The Committee for Orphan Medicinal Products (COMP) adopted four designation applications for very rare forms of lipodystrophy in its June 2012 monthly meeting.
The COMP also confirmed the orphan designation for Kalydeco. This follows the recommendation made by the Agency’s Committee for Medicinal Products for Human Use (CHMP) in May 2012 to grant a marketing authorisation for this novel treatment for cystic fibrosis.
One of the COMP’s responsibilities is to review whether a designated orphan medicine still fulfils the designation criteria by the time it receives a recommendation for marketing authorisation from the CHMP. The COMP looks at the seriousness and prevalence of the condition, the existence of other satisfactory methods of treatment or – if other treatments are authorised in the European Union (EU) – at the significant benefit of the product over existing treatments.

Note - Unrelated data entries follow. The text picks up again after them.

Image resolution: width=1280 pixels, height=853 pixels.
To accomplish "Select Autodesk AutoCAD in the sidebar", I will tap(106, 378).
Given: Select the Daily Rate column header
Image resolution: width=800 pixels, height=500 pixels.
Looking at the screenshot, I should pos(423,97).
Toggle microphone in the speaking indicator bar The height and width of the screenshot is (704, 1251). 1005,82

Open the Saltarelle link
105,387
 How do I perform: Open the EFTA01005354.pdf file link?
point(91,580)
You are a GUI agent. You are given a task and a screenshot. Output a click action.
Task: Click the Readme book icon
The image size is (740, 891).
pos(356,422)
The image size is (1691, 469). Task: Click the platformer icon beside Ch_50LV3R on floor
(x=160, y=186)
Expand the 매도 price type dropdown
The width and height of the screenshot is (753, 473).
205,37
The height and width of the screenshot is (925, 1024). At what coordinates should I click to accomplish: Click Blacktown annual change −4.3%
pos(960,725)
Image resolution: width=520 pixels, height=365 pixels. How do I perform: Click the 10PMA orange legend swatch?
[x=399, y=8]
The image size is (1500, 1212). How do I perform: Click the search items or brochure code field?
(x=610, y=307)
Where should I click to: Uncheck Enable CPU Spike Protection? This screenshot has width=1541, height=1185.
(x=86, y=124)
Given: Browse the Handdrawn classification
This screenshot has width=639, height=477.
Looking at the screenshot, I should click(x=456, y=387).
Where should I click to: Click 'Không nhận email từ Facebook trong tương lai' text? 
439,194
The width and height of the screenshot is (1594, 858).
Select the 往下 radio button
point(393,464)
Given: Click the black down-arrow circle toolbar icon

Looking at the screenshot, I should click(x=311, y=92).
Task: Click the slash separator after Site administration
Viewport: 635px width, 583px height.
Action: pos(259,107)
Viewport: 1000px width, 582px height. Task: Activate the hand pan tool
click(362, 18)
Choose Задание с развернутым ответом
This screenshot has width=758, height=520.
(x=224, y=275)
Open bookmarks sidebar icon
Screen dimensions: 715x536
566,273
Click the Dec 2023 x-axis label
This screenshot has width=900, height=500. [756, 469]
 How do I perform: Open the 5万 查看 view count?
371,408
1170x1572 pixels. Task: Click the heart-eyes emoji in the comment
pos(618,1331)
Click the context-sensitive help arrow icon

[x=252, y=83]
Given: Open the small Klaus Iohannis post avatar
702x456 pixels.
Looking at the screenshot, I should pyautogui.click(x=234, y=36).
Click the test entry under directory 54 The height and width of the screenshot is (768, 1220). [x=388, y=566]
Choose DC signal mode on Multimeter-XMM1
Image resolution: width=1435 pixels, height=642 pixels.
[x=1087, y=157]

At its June 2012 meeting, the COMP confirmed that Kalydeco continues to fulfil the orphan designation criteria. This means that once the European Commission has adopted a marketing authorisation decision, Kalydeco will benefit from 10 years of market exclusivity in the European Union. During this time, no other similar medicines with a comparable therapeutic indication can be placed on the market, unless certain exceptions set out by the Orphan Regulation apply.
The COMP’s review of Kalydeco’s orphan designation will be published following the publication of the European public assessment report (EPAR) for the medicine.
Orphan designation can be granted early in the development process to substances that are intended for diagnosis, prevention or treatment of life-threatening or very serious conditions that affect not more than five in 10,000 people in the EU or that would not be developed without incentives.